Os anos se encarregaram de transformar obrigatório um pé de 10 centímetros, conhecido como lótus dourado, o mais respeitado da categoria dos pés de lótus. Os pés abaixo da média, aqueles acima de 15 centímetros de comprimento, foram chamados de lótus de ferro, os que seriam descartados pelos homens. Uma mulher com um pé naquelas dimensões não tinha um futuro.
(Fonte: ThoughtCo./Reprodução)
Um projeto sobre pés de lótus publicado em 2015 pelo fotógrafo Jo Farrell, intitulado Farrell Living History: Bound Feet Women of China, focado em documentar práticas culturais desaparecidas, começou em 2005 na província de Shandong, com uma idosa chamada Zang Yun Ying, avó de um taxista de Xangai que acabou mencionando ao profissional sobre ela ter os pés enfaixados, resquício de uma prática tão antiga que quase não existia mais testemunhas vivas.
Ao longo de 9 anos de busca e desenvolvimento do projeto pela China, Farrell conseguiu rastrear 50 mulheres com idades avançadas diferentes, das quais a mais velha tinha 103 anos. Ao entrevistá-las, ele relatou ao The Guardian que o primeiro ano de amarração dos pés é considerado "o mais dolorido", porque as jovens, normalmente com 7 anos, tiveram que andar sobre os pés grudados em pontos triangulares até que seus dedos quebrassem.
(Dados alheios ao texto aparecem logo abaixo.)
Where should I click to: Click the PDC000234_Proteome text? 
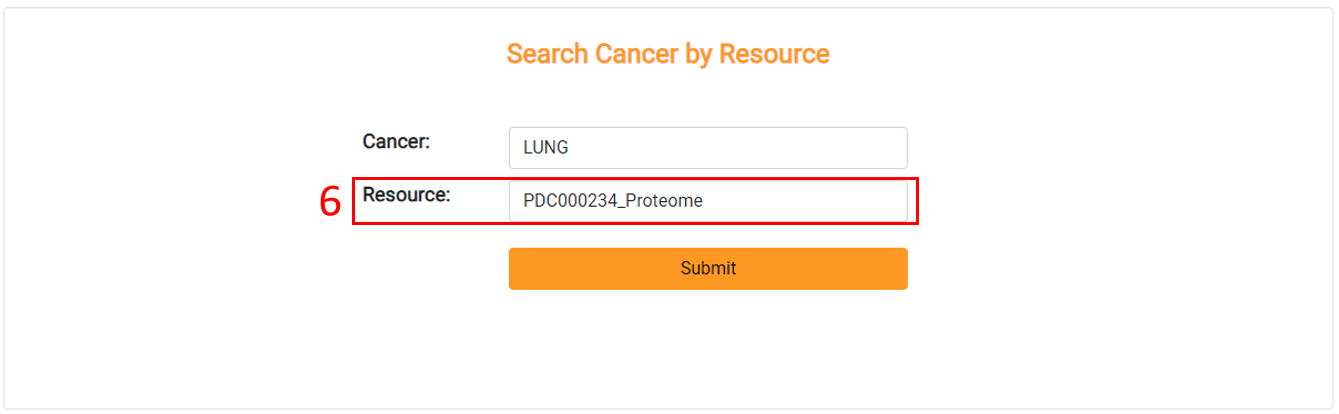pos(613,201)
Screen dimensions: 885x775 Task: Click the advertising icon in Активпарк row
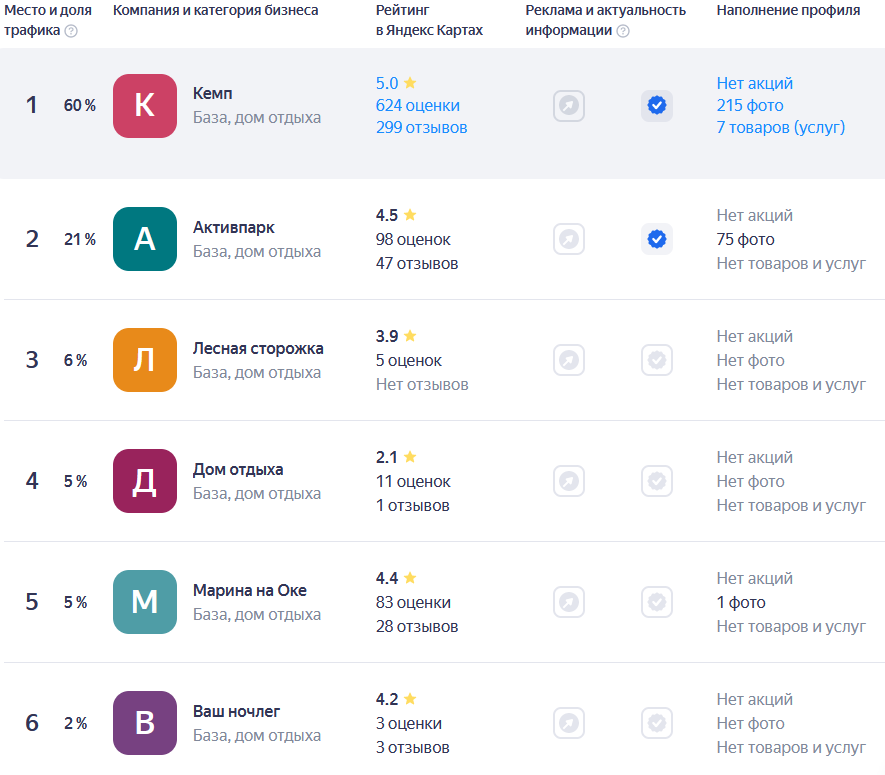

Os pés também foram espancados para que se partissem por inteiro, depois banhados com ervas e óleos para que a pele machucada se soltasse, e amarrados nos sapatos de lótus.
“Depois disso, os dedos dos pés ficavam dormentes e, 50 ou 60 anos depois, elas paravam de sentir dor, ou de sentir os pés. Ficava tudo entorpecido”, relatou Farrell.
Em meados da década de 1950, a amarração dos pés foi proibida por Mao Zedong, que ordenou que fiscais anti-amarração dos pés envergonhassem publicamente uma mulher com pés de lótus, uma vez que a tradição antiga não representava o futuro moderno que o país visava.